Create DR Cluster for PostgreSQL

1. Introduction

There are three methods for creating a DR cluster, each with two options. A PostgreSQL configuration must be created before attempting to create a DR Cluster.

WAL (Write Ahead Logs) Streaming
- Hot Standby
- Warm Standby
WAL (Write Ahead Logs) file Archiving
- Hot Standby
- Warm Standby
WAL (Write Ahead Logs) file Shipping
- Hot Standby
- Warm Standby

For Hot Standby, the standby database is accessible by the application as a read-only cluster, and the databases under the cluster can be queried and used for reporting purposes. This can happen while the standby cluster databases are still getting synced by the primary cluster.

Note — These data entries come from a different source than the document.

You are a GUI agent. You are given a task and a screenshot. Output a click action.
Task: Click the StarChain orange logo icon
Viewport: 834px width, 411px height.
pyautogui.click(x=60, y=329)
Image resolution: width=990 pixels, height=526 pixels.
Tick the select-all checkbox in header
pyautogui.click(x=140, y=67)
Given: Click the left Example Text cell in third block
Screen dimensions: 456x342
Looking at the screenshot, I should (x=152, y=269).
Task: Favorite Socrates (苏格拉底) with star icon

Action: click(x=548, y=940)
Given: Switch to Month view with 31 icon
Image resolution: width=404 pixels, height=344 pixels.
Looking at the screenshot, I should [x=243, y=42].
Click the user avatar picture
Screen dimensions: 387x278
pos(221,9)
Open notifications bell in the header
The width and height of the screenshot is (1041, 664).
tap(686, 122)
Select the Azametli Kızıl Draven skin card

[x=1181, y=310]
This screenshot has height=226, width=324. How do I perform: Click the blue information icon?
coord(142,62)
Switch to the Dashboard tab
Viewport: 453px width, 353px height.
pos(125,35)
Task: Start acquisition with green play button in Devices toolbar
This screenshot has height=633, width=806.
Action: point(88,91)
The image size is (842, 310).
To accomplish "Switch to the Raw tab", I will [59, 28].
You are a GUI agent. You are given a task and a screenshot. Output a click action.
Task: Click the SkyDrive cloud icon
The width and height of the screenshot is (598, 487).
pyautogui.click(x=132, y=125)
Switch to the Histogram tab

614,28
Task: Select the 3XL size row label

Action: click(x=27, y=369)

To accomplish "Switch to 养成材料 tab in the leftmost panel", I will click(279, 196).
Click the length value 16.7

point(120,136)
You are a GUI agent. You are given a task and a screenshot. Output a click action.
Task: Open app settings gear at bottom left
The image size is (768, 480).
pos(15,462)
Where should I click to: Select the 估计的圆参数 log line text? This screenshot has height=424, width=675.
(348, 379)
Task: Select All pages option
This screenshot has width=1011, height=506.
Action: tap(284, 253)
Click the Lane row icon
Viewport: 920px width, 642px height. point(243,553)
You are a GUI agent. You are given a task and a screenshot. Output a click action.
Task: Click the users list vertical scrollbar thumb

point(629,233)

The Warm Standby Cluster databases are not accessible by the application but are still getting synced by the primary cluster.

The process of creating a configuration is same for all the three method of creating a DR cluster

To create a DR cluster, you can either click on setup now? or “Set Up Disaster Recovery”

2. Create DR Cluster using WAL Streaming Mode

2.1 Explanation

Below is the diagrammatic and explanation of steps that happen on the background when we run the creation of DR cluster using the streaming mode.

Trigger CSD in streaming mode

Create a Replication Slot on Primary

Run the following SQL query on the primary cluster to create a physical replication slot named SLOT_NAME

SELECT * FROM pg_create_physical_replication_slot(SLOT_NAME, false, false) WHERE NOT EXISTS (SELECT * FROM pg_replication_slots WHERE slot_name = SLOT_NAME)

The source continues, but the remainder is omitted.